3 Class Hours: Prerequisite: ENG 110 College Writing I

 

LIT 290 3 Credits
Banned Books Return to top

This course will survey literary works from several genres, including drama, novels, poems, and stories that have been censored or banned at one time and may still be prohibited in some places. The titles will be chosen for their importance to the study and interpretation of literature and to censorship history. Emphasis will be placed on close reading of the texts and on research into the artistic, political, and social reasons for their censorship. Some of the reading material will come from free Internet sources such as The Gutenberg Project and Banned Books Online.

3 Class Hours; Prerequisite: ENG 110 College Writing I.

 

LIT 293W 3 Credits
Special Topics in Literature : The Figure of the Angel Return to top

We'll be talking about angels. They make an appearance in some of the most provocative and beguiling texts of the 20th century: the Duino Elegies, by German poet Rainer Maria Rilke (describing them at on point as "almost deadly birds of the soul"); throughout the poetry of American Wallace Stevens and the Austrian Ingeborg Bachmann; in Harold Brodkey's nearly interminable story "Angle," where the narrator attempts, for the span of fifty pages, to describe the vision he is seeing; or in Carolyn Forché 's The Angel of History, whose version of the angel is a figure incapable of mending the past. We will consider these texts along with several others, including passages from Genesis and other sacred texts that will give us an historical grounding.

3 Class Hours; Prerequisite: ENG 110 College Writing I.

 

LIT 294 3 Credits
Envirolit Return to top

Envirolit (Literature of the Environment) is a literary and visual journey into writings and viewpoints about nature, in addition to other explorations that trace the environmental movement. In this Writing Emphasis course, students will respond to essays, short stories, poems, movies, and books as the usual method of learning, but guest speakers, field trips, research, and individual Service learning options will also provide educational opportunities.

3 Class Hours; Prerequisite: ENG 110 College Writing I.

 

LIT 295 3 Credits
Literature and Film Return to top

Introduces students to literary and cultural inquiry through exploration of the compositional and aesthetic relationships between fiction and film. Analysis of various literary texts (predominantly, novels) as well as films based on those texts will lead to significant discoveries concerning fundamental differences between the two genre and - perhaps, most importantly - the transactional dynamics that exist between audience and image, reader and word.

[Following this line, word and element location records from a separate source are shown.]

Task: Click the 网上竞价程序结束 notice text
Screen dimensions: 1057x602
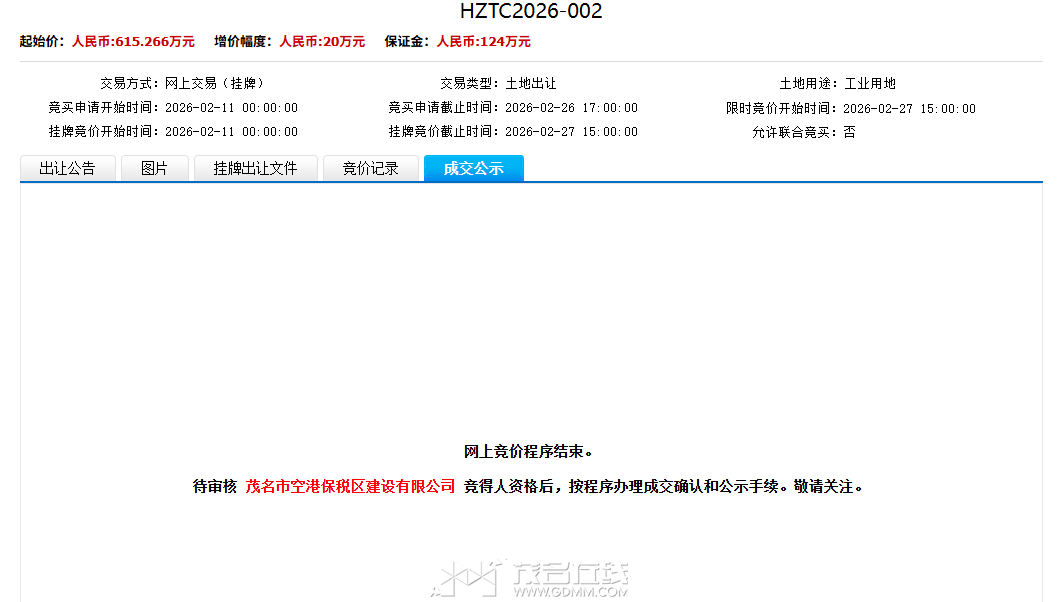Action: tap(530, 453)
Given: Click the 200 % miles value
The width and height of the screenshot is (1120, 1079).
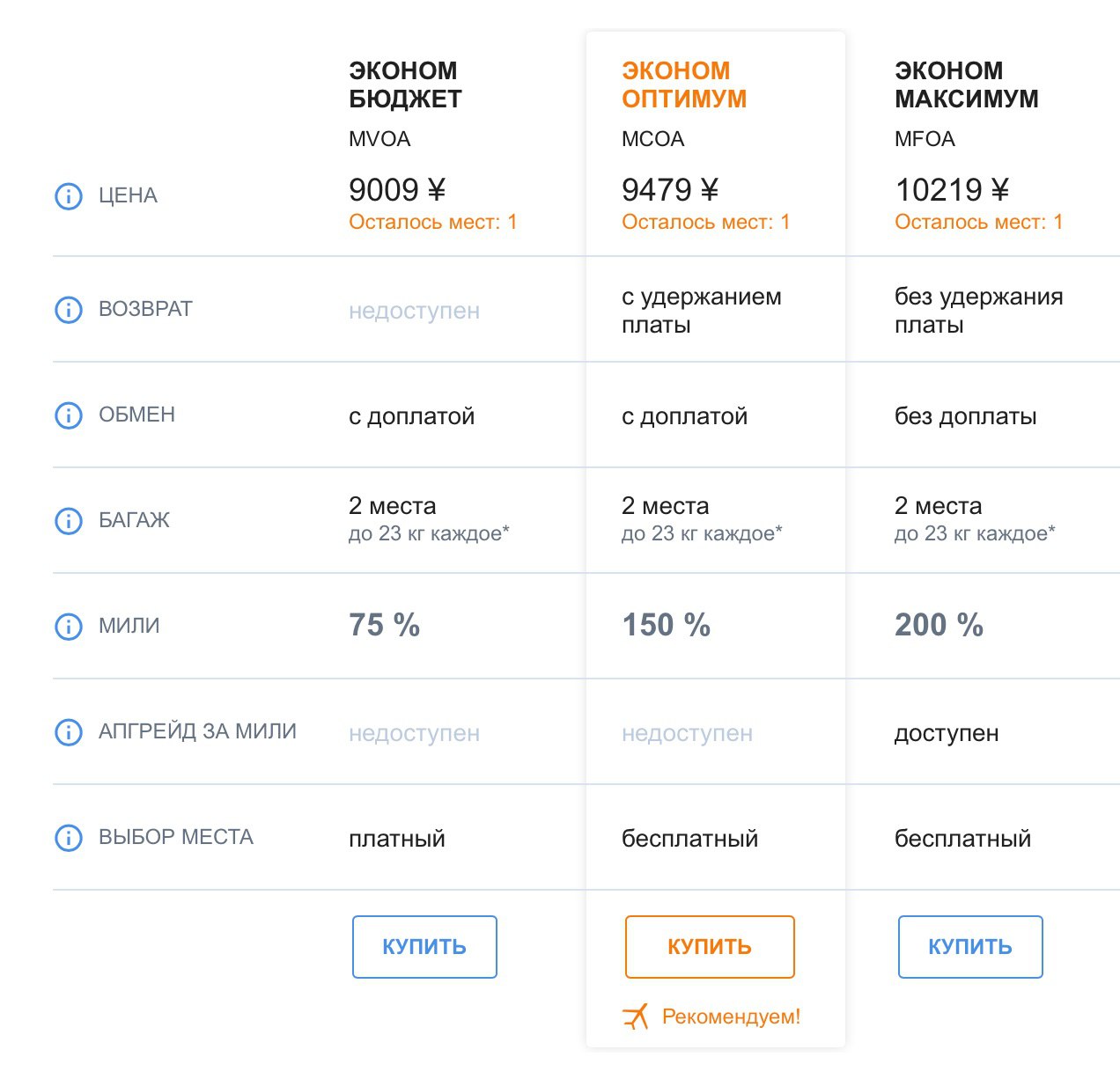Looking at the screenshot, I should (939, 625).
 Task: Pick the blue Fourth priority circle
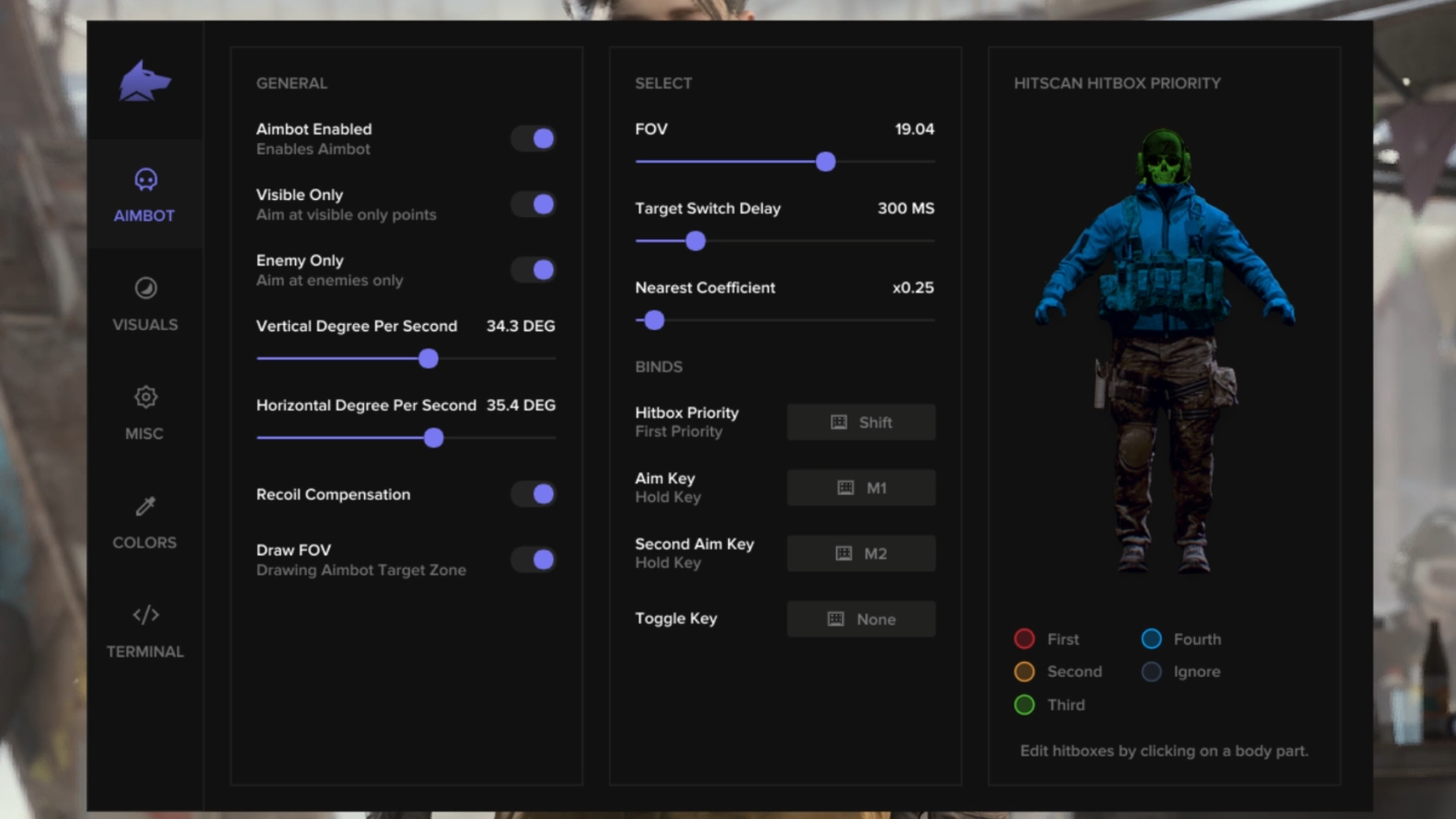1151,639
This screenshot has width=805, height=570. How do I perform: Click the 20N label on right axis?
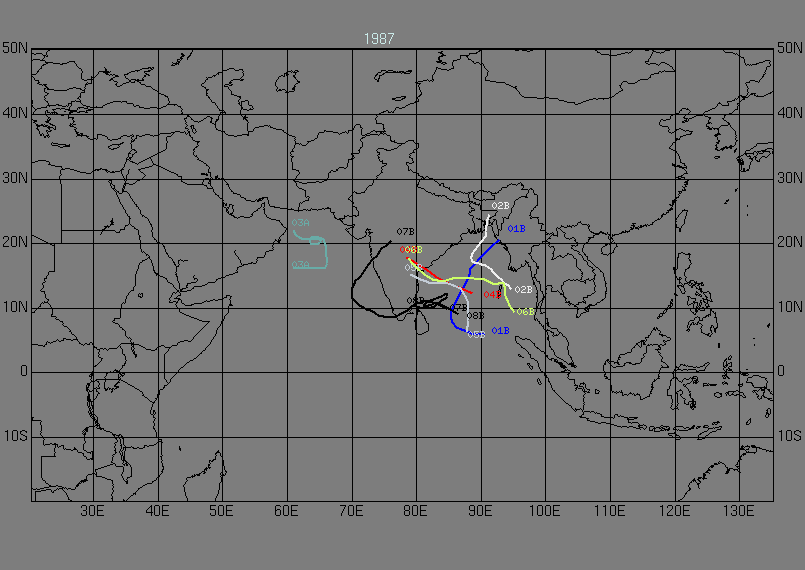point(790,242)
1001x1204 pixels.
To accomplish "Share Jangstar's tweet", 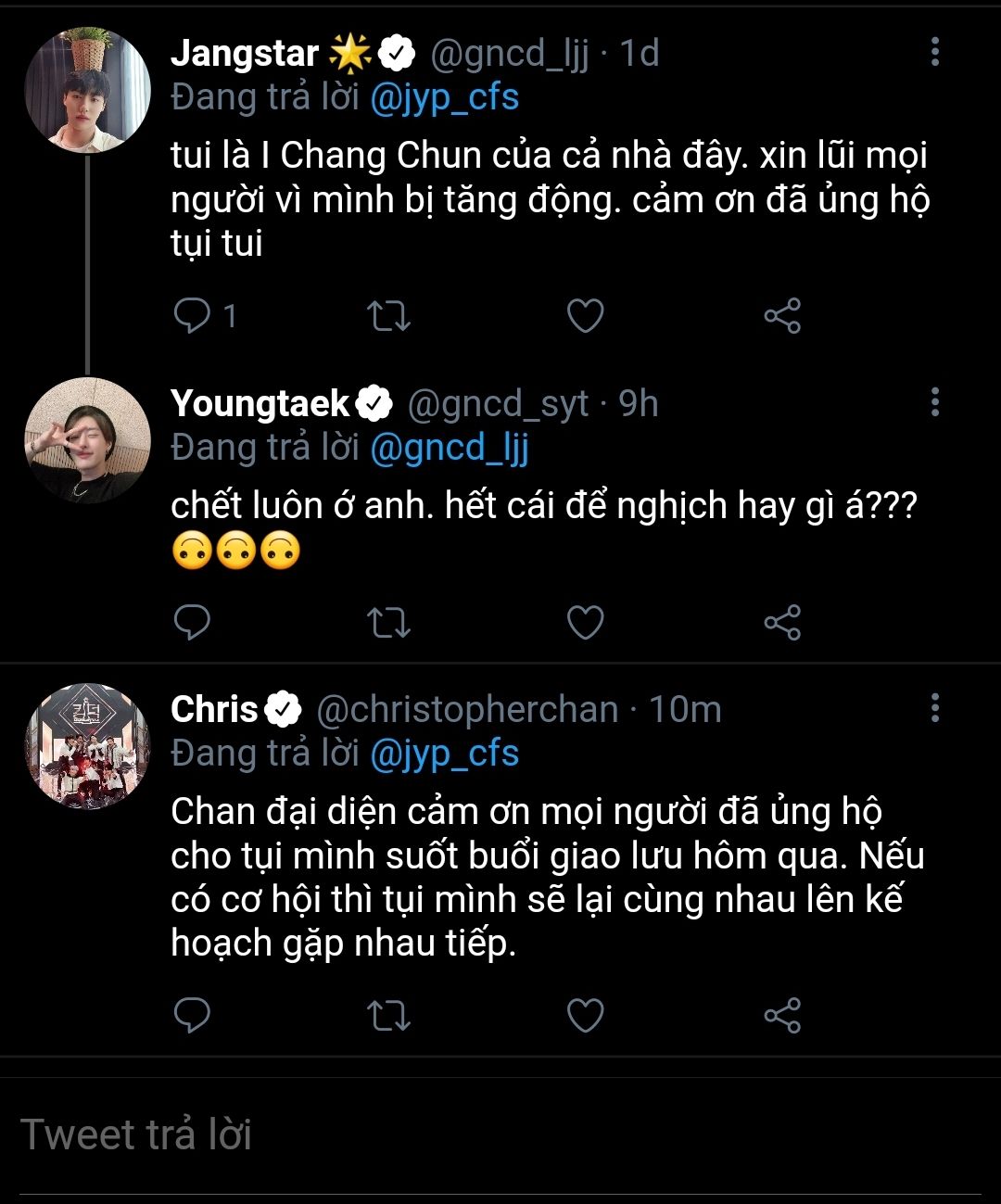I will (x=782, y=316).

3 Class Hours; Prerequisite: ENG 110 College Writing I.

 

LIT 297 3 Credits
World Literature I Return to top

A multi-genre course surveying world literature from the invention of writing to the invention of the printing press. Students will read the earliest literatures of several ancient civilizations, classical selections from Greece and Rome, sacred and secular literatures of Europe's Middle Ages and China's Middle Period, and the literature of Japan's Golden Age. The course has a strong humanities component and is designed to engage students in the lives of the people who recited, performed, witnessed, and read these poems, stories, and plays.

3 Class Hours; Prerequisite: ENG 110 College Writing I.

 

LIT 298 3 Credits
World Literature II Return to top

A multi-genre course surveying world literature from approximately 1600 AD into the 20th century. Students will read masterworks from the European Renaissance and Enlightenment, vernacular literature of pre-modern/post-modern literature from four continetns. The course has a strong humanities component and is designed to engage students in the lives and histories of the people and cultures who wrote and read these poems, stories, and plays.